### Exercise goal
In the records below, find each line holding the word "computer" and copy it.

### Supplied material
=== Section Start ===

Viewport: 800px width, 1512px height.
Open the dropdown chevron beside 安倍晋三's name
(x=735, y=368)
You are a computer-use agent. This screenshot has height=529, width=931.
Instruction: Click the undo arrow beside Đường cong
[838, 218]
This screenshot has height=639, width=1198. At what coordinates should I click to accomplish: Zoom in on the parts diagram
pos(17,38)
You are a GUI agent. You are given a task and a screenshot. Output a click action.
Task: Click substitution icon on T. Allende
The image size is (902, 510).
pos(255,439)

=== Section End ===
=== Section Start ===

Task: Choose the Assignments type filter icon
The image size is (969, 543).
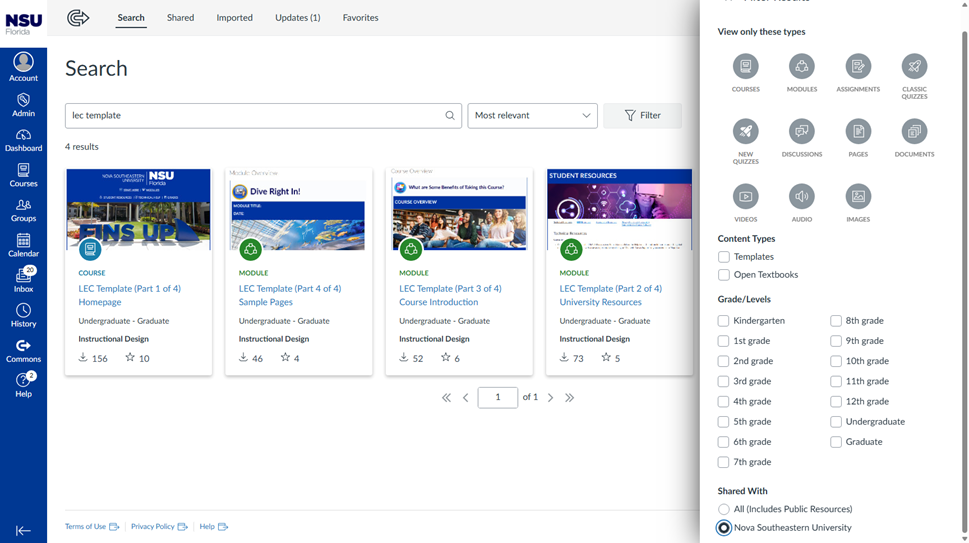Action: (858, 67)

=== Section End ===
=== Section Start ===

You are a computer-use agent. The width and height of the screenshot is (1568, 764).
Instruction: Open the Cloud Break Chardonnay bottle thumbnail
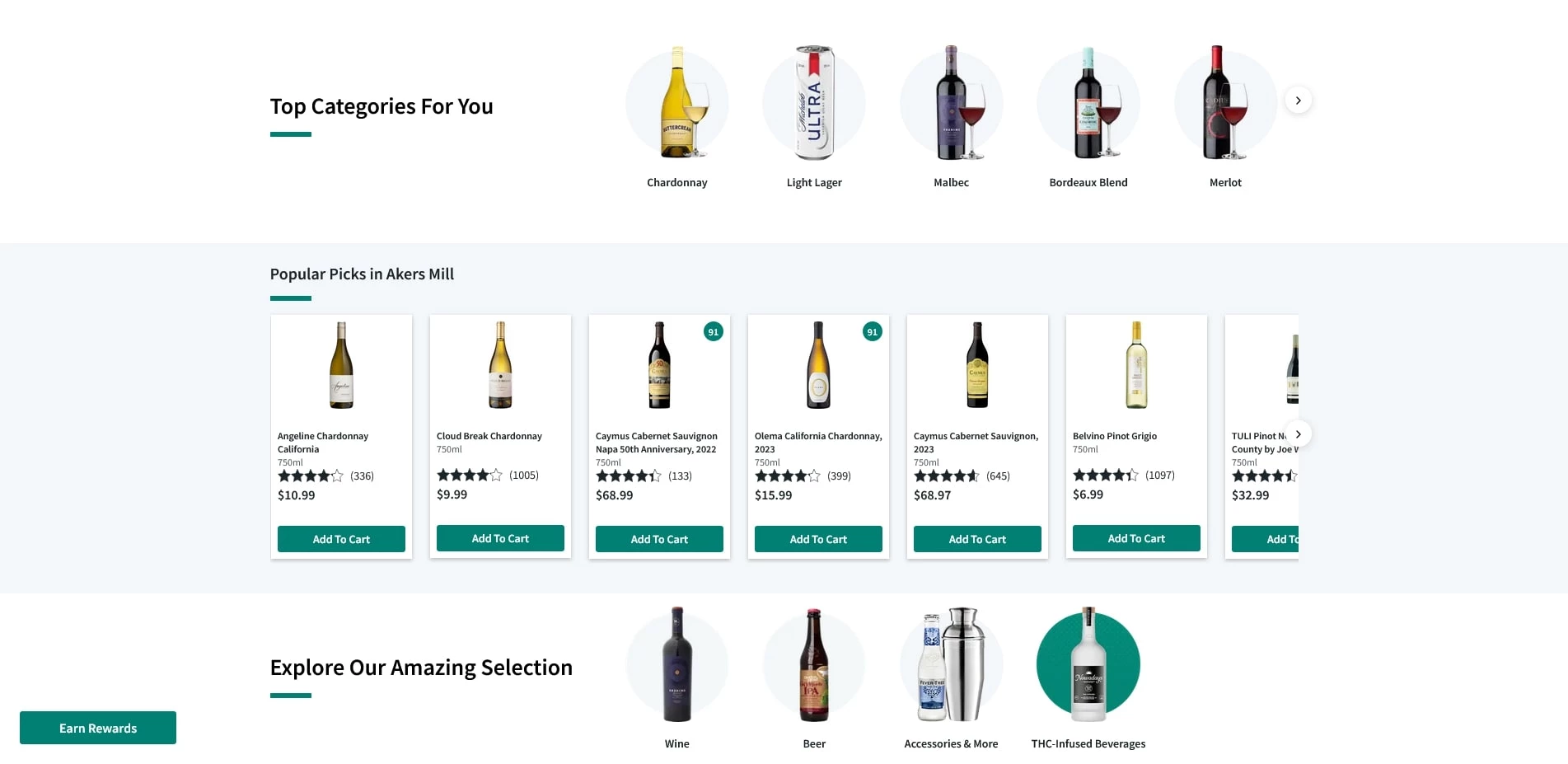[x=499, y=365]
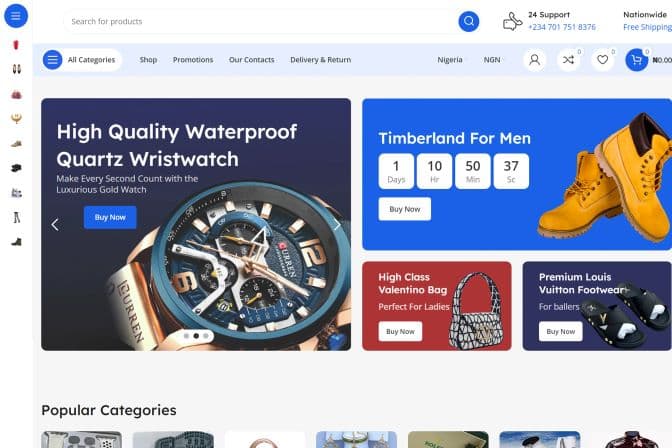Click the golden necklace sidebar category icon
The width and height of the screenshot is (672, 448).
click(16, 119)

=== Section End ===

### Expected output
You are a computer-use agent. This screenshot has height=529, width=931.
You are a computer-use agent. The width and height of the screenshot is (1568, 764).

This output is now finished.